Pour les gens du milieu, il n’y a rien d’exceptionnel à effectuer des licenciements alors qu’on est également en période de recrutement. C’est la réalité des gestionnaires des ressources humaines. Cela dit, ce phénomène soulève beaucoup de questions au sein de la communauté et suscite parfois l’indignation.

22 septembre 2009
Mario Trudel, CRIA

Certes, une telle situation peut sembler contradictoire, notamment aux yeux des personnes qui ont perdu leur emploi et qui voient ensuite leur ex-employeur chercher à pourvoir des postes…

Elle peut se produire dans divers contextes organisationnels : lors d’un changement d’orientations stratégiques, d’objectifs ou de valeurs; en cas d’un besoin en personnel à la qualification spécifique et plus pointue; lorsque la performance ou la rentabilité de certaines régions, divisions ou secteurs d’activité d’une même organisation sont très différentes; et, bien sûr, en cas de besoins saisonniers ou ponctuels au cours de l’année.

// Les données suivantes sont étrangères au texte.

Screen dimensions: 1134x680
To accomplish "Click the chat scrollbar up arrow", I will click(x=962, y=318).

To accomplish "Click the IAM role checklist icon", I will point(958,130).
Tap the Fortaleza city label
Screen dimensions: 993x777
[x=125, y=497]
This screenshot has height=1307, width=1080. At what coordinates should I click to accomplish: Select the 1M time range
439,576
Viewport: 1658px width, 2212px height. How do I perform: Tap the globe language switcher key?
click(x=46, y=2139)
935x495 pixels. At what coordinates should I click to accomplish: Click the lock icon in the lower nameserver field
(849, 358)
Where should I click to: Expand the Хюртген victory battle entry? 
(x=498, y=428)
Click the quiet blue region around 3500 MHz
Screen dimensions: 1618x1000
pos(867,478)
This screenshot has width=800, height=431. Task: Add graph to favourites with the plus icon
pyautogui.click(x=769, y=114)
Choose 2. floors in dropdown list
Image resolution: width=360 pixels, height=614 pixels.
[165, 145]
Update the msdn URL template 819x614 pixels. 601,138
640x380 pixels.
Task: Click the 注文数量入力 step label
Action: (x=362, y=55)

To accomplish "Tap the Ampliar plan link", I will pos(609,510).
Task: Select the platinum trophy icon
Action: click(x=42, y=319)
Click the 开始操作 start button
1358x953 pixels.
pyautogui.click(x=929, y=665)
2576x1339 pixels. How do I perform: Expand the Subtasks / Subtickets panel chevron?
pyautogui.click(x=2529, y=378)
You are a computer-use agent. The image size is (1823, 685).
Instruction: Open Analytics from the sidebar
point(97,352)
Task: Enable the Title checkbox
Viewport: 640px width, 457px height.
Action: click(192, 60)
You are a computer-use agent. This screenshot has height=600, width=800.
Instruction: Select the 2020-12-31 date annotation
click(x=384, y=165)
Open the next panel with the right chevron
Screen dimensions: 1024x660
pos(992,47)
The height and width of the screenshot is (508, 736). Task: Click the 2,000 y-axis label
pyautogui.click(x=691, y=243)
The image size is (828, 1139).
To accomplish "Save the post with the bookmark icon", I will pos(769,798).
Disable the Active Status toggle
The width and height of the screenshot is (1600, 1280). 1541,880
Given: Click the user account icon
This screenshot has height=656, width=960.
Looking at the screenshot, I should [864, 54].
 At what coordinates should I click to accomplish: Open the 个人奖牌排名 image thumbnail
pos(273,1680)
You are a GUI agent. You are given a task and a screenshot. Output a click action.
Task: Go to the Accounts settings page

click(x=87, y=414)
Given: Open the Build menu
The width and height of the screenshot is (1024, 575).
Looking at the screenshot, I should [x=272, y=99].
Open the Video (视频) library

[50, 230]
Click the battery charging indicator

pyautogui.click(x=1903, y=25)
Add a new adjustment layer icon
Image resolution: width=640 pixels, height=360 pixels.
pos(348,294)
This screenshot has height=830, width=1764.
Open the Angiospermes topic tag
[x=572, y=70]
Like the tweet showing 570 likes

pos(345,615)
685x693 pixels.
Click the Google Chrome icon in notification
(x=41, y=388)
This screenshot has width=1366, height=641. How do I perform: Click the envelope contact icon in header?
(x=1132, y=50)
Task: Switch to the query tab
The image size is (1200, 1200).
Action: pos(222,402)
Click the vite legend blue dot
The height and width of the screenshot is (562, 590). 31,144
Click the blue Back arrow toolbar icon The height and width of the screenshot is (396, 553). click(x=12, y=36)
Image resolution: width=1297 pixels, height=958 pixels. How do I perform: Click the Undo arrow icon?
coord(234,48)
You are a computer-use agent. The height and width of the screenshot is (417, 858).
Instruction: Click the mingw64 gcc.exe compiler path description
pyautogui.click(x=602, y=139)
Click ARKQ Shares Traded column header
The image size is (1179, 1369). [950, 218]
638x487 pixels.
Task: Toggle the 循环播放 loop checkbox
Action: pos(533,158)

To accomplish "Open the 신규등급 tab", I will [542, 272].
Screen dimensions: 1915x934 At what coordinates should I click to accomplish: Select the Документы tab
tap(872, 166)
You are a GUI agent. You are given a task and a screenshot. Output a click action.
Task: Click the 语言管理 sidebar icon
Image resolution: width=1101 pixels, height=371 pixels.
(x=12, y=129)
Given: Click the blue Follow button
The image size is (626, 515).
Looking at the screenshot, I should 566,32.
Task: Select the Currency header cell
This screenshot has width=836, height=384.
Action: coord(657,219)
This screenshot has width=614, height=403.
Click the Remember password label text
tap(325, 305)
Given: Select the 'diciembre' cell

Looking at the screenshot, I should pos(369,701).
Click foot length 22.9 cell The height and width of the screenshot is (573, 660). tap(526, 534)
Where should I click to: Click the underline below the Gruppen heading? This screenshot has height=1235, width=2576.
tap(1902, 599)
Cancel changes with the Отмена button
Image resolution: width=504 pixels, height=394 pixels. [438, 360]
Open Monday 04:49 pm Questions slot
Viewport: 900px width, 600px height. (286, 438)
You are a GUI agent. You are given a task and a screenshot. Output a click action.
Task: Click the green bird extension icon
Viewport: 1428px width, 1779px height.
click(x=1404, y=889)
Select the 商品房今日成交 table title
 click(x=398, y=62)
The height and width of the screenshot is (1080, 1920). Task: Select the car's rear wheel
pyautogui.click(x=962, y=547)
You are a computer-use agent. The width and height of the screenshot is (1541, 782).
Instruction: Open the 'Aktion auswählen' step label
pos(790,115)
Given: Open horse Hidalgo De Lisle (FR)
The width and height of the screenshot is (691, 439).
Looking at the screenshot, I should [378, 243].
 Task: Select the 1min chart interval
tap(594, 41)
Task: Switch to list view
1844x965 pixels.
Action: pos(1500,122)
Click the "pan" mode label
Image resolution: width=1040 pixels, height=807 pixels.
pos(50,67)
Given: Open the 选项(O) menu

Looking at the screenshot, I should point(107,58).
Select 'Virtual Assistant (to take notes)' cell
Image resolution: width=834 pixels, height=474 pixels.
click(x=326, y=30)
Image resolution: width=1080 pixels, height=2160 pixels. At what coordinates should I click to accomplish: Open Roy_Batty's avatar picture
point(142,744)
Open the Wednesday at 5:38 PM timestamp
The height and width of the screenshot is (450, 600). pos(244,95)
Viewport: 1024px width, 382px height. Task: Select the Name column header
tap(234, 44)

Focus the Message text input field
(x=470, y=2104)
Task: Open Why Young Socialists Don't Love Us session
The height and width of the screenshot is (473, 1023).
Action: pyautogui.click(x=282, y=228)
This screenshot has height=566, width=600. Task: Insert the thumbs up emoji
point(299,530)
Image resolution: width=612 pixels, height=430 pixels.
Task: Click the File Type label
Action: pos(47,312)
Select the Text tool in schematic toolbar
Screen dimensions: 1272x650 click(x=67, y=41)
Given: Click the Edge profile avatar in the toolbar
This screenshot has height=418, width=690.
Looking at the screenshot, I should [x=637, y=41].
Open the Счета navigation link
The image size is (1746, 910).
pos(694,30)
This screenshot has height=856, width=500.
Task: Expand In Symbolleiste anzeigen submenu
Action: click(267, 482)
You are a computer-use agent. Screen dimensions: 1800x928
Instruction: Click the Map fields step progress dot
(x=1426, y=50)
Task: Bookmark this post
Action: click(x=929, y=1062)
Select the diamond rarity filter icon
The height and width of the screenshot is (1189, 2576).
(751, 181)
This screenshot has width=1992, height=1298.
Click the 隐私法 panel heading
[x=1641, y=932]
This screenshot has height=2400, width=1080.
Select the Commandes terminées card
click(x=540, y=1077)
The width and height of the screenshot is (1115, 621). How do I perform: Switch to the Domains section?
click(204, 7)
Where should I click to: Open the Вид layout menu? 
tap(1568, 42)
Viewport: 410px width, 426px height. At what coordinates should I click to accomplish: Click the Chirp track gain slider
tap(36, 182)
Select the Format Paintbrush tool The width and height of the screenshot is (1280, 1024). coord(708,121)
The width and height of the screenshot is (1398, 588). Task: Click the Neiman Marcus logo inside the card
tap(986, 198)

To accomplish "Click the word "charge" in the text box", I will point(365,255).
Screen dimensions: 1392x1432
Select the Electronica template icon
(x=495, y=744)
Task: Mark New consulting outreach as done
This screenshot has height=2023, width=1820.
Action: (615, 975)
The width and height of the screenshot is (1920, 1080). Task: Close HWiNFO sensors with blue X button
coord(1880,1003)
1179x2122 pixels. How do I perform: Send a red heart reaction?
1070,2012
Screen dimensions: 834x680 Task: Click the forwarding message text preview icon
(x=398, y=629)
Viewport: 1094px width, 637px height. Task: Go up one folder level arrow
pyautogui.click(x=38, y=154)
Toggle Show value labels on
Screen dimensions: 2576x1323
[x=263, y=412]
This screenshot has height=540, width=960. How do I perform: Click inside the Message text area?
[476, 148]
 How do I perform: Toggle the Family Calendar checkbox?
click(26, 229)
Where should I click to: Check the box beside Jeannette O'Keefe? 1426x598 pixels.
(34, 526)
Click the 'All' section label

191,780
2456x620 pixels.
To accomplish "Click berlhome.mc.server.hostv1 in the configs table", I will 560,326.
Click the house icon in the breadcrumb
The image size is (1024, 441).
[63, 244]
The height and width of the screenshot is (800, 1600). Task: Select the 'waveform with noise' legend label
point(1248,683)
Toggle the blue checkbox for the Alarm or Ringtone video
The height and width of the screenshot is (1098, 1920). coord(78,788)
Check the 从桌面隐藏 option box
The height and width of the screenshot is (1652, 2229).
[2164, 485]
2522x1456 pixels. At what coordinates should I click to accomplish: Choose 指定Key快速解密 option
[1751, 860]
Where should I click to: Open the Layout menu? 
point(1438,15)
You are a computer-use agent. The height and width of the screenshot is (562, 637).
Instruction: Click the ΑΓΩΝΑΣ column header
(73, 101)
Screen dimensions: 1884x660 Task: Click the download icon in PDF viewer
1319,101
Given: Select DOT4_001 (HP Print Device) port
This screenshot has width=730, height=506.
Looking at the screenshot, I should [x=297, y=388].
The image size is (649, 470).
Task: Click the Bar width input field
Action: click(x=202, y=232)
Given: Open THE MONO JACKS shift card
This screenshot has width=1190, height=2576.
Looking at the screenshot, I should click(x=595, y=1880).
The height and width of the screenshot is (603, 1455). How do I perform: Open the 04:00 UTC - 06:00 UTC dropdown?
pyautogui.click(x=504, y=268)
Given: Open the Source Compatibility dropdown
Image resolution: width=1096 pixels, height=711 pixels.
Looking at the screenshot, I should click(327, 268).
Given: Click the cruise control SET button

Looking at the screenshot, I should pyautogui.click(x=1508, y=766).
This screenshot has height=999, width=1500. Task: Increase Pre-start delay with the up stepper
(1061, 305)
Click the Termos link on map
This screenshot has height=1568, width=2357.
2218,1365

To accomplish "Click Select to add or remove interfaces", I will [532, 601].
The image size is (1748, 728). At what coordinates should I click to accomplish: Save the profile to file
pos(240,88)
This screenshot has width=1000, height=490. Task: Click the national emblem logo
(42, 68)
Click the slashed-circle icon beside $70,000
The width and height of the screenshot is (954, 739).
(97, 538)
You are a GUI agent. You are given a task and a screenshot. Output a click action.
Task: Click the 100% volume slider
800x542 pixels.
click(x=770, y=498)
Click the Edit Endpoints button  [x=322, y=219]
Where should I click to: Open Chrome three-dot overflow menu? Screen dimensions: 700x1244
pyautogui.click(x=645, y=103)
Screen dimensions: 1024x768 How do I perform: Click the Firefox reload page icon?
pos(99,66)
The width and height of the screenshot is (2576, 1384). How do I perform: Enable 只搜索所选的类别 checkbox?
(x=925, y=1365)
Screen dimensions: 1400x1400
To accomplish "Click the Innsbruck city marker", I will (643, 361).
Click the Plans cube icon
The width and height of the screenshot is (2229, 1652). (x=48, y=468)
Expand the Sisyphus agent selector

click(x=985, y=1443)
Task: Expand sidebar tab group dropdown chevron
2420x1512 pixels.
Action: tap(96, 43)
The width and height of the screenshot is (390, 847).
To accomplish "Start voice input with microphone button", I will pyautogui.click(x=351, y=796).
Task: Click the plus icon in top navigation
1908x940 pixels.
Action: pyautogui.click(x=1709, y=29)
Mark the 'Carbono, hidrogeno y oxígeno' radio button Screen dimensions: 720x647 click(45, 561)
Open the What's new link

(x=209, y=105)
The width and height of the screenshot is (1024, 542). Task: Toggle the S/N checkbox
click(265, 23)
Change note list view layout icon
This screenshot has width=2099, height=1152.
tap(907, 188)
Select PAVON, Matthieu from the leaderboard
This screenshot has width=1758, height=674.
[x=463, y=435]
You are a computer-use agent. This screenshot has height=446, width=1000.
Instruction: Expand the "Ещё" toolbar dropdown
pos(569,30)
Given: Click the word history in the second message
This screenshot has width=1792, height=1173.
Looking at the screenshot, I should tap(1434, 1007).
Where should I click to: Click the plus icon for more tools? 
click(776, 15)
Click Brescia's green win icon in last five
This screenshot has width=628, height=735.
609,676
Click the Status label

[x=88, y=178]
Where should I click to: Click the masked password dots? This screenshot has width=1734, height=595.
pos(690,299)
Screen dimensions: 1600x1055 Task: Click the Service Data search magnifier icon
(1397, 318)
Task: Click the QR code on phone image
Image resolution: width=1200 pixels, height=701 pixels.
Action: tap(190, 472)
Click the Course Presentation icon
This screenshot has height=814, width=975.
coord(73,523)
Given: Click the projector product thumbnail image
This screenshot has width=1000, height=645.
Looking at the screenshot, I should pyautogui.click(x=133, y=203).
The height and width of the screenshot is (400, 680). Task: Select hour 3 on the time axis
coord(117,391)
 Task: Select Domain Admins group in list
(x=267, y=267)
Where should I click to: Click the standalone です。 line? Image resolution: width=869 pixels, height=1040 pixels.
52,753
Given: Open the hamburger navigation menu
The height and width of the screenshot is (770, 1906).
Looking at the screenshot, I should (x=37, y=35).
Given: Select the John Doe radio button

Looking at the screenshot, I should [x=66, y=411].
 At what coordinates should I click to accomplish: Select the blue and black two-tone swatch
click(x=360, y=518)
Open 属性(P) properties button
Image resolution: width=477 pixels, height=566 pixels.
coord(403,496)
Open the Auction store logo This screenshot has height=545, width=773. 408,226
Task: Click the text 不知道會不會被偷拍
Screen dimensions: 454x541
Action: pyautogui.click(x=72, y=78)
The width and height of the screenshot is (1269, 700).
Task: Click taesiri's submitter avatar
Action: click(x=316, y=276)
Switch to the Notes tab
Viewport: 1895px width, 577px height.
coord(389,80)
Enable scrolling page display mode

Dans le cas de changements organisationnels importants, il arrive souvent que le profil des employés ne réponde plus aux besoins de l’organisation. L’entreprise se trouve donc dans la nécessité de laisser aller certains employés pour les remplacer par des personnes qui présentent un profil différent.

Il arrive également que certaines grandes sociétés possédant plusieurs divisions recherchent des employés dans une région, alors qu’elles doivent en licencier dans une autre. Même quand il y a possibilité de mutation, il n’est pas toujours facile pour un employé de s’expatrier avec sa famille dans un autre pays, une autre province ou même une autre ville.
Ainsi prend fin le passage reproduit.